Recently, the Forkhead box-O (FOXO) family of proteins has been shown to be required for the anti-tumor and anti-aging activity of CR (Greer et al., 2009; Yamaza et al., 2010). The FOXO family of transcription factors is a direct target of the PI3K-AKT pathway (Lin et al., 1997; Ogg et al., 1997). Activation of the PI3K-AKT pathway leads to the phosphorylation and inactivation of FOXO by AKT. However, its phosphorylation by AMPK enhances its transcriptional activity (Greer et al., 2009). FOXO transcription factors, by modulating specific targets genes (p21, p27, cyclin G2, BIM1, Bcl-6, FasL, GADD45, MnSOD, catalase), promote a variety of cellular responses such as cell cycle arrest, apoptosis, DNA repair and resistance to cellular stress (Greer and Brunet, 2005), hence representing an attractive tumor suppressor candidate. Interestingly, FOXO3 has been found to be deregulated in breast cancer (Hu et al., 2004). Moreover, expression of an active form of FOXO suppresses tumor in transplanted nude mice (Hu et al., 2004; Yang et al., 2005). Further, expression of a constitutive active form of FOXO has been shown to inhibit tumorigenesis in PTEN-null cells (Ramaswamy et al., 2002). An indication of the involvement of FOXO in longevity comes from a study in mutant worms where the increased longevity, due to mutations in the insulin receptor and PI3K, was reversed by an additional mutation in the FOXO ortholog Daf-16 (Lin et al., 1997; Ogg et al., 1997; Kenyon, 2005). Studies in worm have shown that CR ability to extend life span is dependent on AMPK, which partly acts via FOXO (Greer et al., 2007). The inability of CR to extend life span in the FOXO (daf-16) mutant strongly indicates FOXO as a mediator of its anti-aging activity (Greer et al., 2007). The requirement of FOXO in the antineoplastic effect of CR has been shown using FOXO1 knockout heterozygous mice. In comparison to wild type mice, these mice failed to recapitulate the beneficial effect of CR on tumor development.
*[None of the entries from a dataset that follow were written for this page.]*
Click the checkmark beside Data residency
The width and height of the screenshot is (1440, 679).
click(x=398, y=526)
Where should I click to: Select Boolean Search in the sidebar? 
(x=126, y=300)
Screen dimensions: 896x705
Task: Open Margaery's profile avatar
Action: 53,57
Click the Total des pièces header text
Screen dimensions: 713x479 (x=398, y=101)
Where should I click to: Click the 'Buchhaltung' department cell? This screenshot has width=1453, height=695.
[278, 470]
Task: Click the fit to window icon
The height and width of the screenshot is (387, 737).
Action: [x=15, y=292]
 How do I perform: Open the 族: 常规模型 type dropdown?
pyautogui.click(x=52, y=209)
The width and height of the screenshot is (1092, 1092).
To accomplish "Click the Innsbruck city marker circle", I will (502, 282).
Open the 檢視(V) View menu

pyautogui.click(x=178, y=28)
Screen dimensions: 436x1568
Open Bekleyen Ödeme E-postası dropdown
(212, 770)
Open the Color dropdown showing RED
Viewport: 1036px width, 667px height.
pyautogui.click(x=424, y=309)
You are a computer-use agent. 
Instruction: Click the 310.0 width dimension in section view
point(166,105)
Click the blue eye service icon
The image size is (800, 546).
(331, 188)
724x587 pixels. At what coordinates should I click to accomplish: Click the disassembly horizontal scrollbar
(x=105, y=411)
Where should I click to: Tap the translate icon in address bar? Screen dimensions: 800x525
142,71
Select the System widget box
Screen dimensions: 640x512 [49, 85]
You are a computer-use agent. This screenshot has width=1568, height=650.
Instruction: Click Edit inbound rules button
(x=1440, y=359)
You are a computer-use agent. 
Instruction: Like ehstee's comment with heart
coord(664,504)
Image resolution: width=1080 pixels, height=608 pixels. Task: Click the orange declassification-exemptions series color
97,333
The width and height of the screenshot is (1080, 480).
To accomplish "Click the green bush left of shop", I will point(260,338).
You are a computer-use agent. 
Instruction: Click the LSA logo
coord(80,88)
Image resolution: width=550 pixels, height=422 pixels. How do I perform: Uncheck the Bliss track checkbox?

Wild type mice on CR diet showed lower incidence of tumor and tumor related deaths as compared to FOXO1 knockout heterozygous mice (Yamaza et al., 2010), thus suggesting FOXO as a mediator of CR anti-tumor effects as well.

The divergent mechanism of caloric restriction in aging and cancer

The assumption that the anti-tumor ability of CR is a parallel effect of its anti-aging activity and vice-versa is a debatable issue. The regulation of GHs, oxidative stress, DNA damage, and metabolic pathways by CR could simultaneously result in its anti-tumor and anti-aging activities (Figure 1C). Recent studies have shown that CR reduces the frequency of senescent cells in the liver and small intestine of mice (Wang et al., 2010). CR effect on cellular senescence, a cause of aging, could be crucial to its anti-aging activity (Goldstein, 1990; Wang et al., 2010). However, this property of CR could also be beneficial to tumor cells where induction of senescence is an effective tumor suppressor mechanism (Lleonart et al., 2009). Further, CR has been shown to maintain telomere length, another process important for tumorigenesis (Feldser and Greider, 2007; Wang et al., 2010). Experiment by Oliverras-Ferraros showed that cancer cell lines can be maintained in culture for several months in the presence of CR mimetics (CRM) (Oliveras-Ferraros et al., 2010). Gene expression analysis suggests the retrogression from a more differentiated state to a stem like primitive step in the presence of CRM (Oliveras-Ferraros et al., 2010). While this finding promises potential applications in the replacement of adult aging tissues, it is, at the same time, a matter of concern as regards tumor biology. Another interesting observation is the regulation of SIRT1 by p53 in response to CR. It seems that the induction of SIRT1 under the condition of nutrient deprivation requires occupancy of its promoter by p53. Any mutation that affects the binding of p53 to the SIRT1 promoter region affects SIRT1 up-regulation in response to CR. Therefore, it appears that the SIRT1-mediated beneficial effect of CR requires an active p53 and its binding on SIRT1 (Naqvi et al., 2010). However, the ability of CR to exert its ant-tumor effect in the absence of p53, further points towards the singular regulation of aging and cancer by CR (Hursting et al., 1997). In this context, it is essential to understand how CR carries out both anti-tumor and anti-aging activities, and whether its effects occurs through the same mechanism but with parallel and opposing results on cancer and aging. Further investigations are required (Figure 1C).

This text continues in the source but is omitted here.